### [EXERCISE TASKS]
a: According to the article below about Ben Roberts-Smith, what was the mission called whose drone footage was among the information on the USB sticks?
b: Using the article below about Ben Roberts-Smith, say whether each statement agrees with it, and quote the deciding words: (i) The USB sticks were sent to Roberts-Smith anonymously in the post. (ii) Roberts-Smith said he instructed the private investigator to take the information to the Australian Federal Police. (iii) Roberts-Smith began to regard Person 6 as his enemy in about 2017.
start SELECTION
Channel 7

Should confessed criminal Ben Roberts-Smith be charged by the Australian Federal police now?

Alleged war criminal Ben Roberts-Smith confessed to several crimes in Australia when he gave evidence in his defamation case and his evidence on a number of other matters was implausible which could lead to more charges and that is even before any consideration is given to his alleged war crimes. So, why haven’t the federal police charged him?

Ben Roberts-Smith confessed crimes

Ben Roberts-Smith admitted in the witness stand that he had classified material on USB sticks:

The SMH reported: 

Lawyer for the newspapers Nicholas Owens, SC, put to Mr Roberts-Smith that “highly classified” drone footage of a mission dubbed “Whisky 108” was among information sent to him on USB sticks. The “four or five” sticks were sent anonymously in the post, including to Mr Roberts-Smith’s workplace, Channel Seven.

“At some point you must have realised that at least some of the material on the USBs was classified or secret Commonwealth material?” lawyer for the newspapers, Mr Owens asked. “Yes,” Mr Roberts-Smith responded.

“And you agree, don’t you, that you are not authorised to retain secret or classified Commonwealth material at your home address?” Mr Owens said. “That’s my understanding,” Mr Roberts-Smith replied. (Click here to read more)

Ben Roberts-Smith also has admitted receiving leaked material from the Brereton inquiry into war crimes and the leaking and receiving of material from that inquiry could also be a crime.

Other potential crimes

There are numerous other possible criminal charges that Ben Roberts-Smith could face including attempting to have someone falsely charged with a crime:

A former soldier who war veteran Ben Roberts-Smith suspected of making damaging claims about him to the media had his home raided by police after a private investigator hired by the decorated soldier made a complaint about him to the Australian Federal Police.

Mr Roberts-Smith, a Victoria Cross recipient, conceded at his defamation trial in the Federal Court that he had told the private investigator that a former Special Air Service (SAS) comrade known as Person 6 had smuggled unregistered guns into Afghanistan in 2012 and still had one of the weapons in his possession in Australia.

He said during cross-examination that he told the private investigator, John McLeod, it was “fine with me” if he passed the information on to his contacts or friends in the Australian Federal Police (AFP). However, Mr Roberts-Smith insisted he didn’t “instruct [Mr McLeod] to do anything”.

Mr Roberts-Smith said he had come to regard Person 6 as his enemy in about 2010, and by 2017 he believed the soldier was part of a whispering campaign against him in the media. (Click here to read more)
end SELECTION
start SOURCE DATA
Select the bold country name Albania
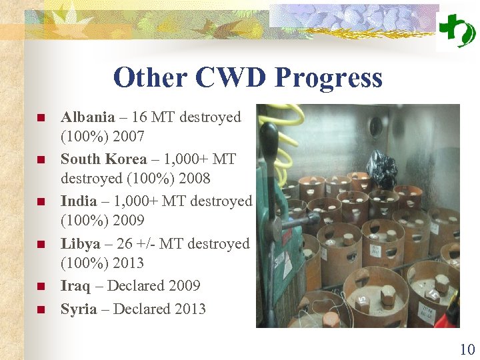(87, 117)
end SOURCE DATA
### [WORKED SOLUTIONS]
a: The mission was called "Whisky 108."

b:
(i) Yes: "The “four or five” sticks were sent anonymously in the post"
(ii) No: "Mr Roberts-Smith insisted he didn’t “instruct [Mr McLeod] to do anything”"
(iii) No: "he had come to regard Person 6 as his enemy in about 2010"